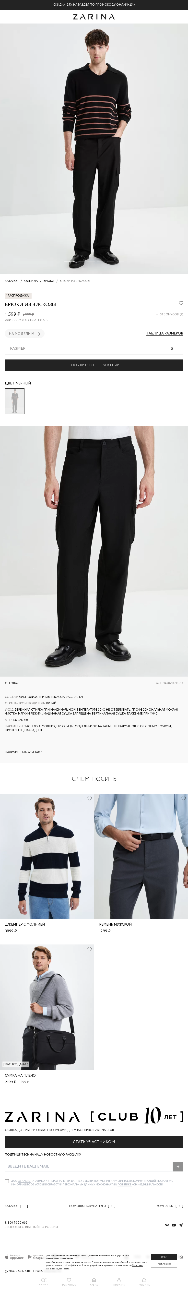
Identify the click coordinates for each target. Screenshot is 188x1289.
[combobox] (94, 349)
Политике (125, 1185)
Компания (170, 1206)
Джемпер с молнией (25, 924)
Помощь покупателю (92, 1206)
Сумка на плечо (20, 1075)
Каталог (16, 1206)
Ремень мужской (115, 924)
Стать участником (94, 1142)
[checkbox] (7, 1181)
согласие (24, 1181)
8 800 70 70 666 (16, 1223)
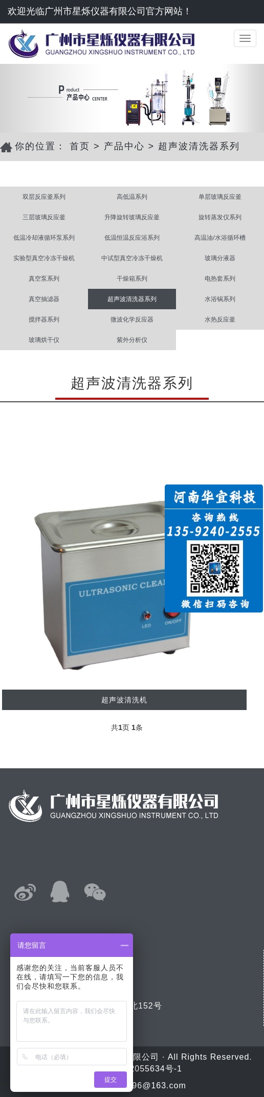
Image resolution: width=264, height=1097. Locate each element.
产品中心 (124, 146)
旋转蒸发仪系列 (220, 217)
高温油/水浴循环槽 (219, 237)
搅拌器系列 (44, 319)
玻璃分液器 (220, 258)
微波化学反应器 (132, 319)
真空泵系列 (44, 278)
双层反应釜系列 (44, 196)
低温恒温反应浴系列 (132, 237)
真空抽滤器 (44, 299)
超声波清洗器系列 (199, 146)
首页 (80, 146)
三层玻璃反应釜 (44, 217)
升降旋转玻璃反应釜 (132, 217)
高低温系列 (132, 196)
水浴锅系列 (220, 299)
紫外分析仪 (132, 340)
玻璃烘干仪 (44, 340)
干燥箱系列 (132, 278)
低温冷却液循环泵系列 (44, 237)
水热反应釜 (220, 319)
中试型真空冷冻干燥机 (132, 258)
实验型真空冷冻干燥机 (44, 258)
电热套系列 (220, 278)
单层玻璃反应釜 (220, 196)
··········
§ Aim: Could you reproduce the whole listing above, replacing "click coordinates" with "tap coordinates" and changing nothing else, and leave the pictures out?

§ Solved problem:
Identify the tap coordinates for each target. Screenshot is 188x1289.
[combobox] (94, 349)
Политике (125, 1185)
Компания (170, 1206)
Джемпер с молнией (25, 924)
Помощь покупателю (92, 1206)
Сумка на плечо (20, 1075)
Каталог (16, 1206)
Ремень мужской (115, 924)
Стать участником (94, 1142)
[checkbox] (7, 1181)
согласие (24, 1181)
8 800 70 70 666 (16, 1223)
Image resolution: width=264, height=1097. Locate each element.
产品中心 (124, 146)
旋转蒸发仪系列 (220, 217)
高温油/水浴循环槽 (219, 237)
搅拌器系列 (44, 319)
玻璃分液器 (220, 258)
微波化学反应器 (132, 319)
真空泵系列 (44, 278)
双层反应釜系列 (44, 196)
低温恒温反应浴系列 (132, 237)
真空抽滤器 (44, 299)
超声波清洗器系列 (199, 146)
首页 (80, 146)
三层玻璃反应釜 (44, 217)
升降旋转玻璃反应釜 (132, 217)
高低温系列 (132, 196)
水浴锅系列 (220, 299)
紫外分析仪 (132, 340)
玻璃烘干仪 (44, 340)
干燥箱系列 (132, 278)
低温冷却液循环泵系列 (44, 237)
水热反应釜 (220, 319)
中试型真空冷冻干燥机 (132, 258)
实验型真空冷冻干燥机 (44, 258)
电热套系列 (220, 278)
单层玻璃反应釜 (220, 196)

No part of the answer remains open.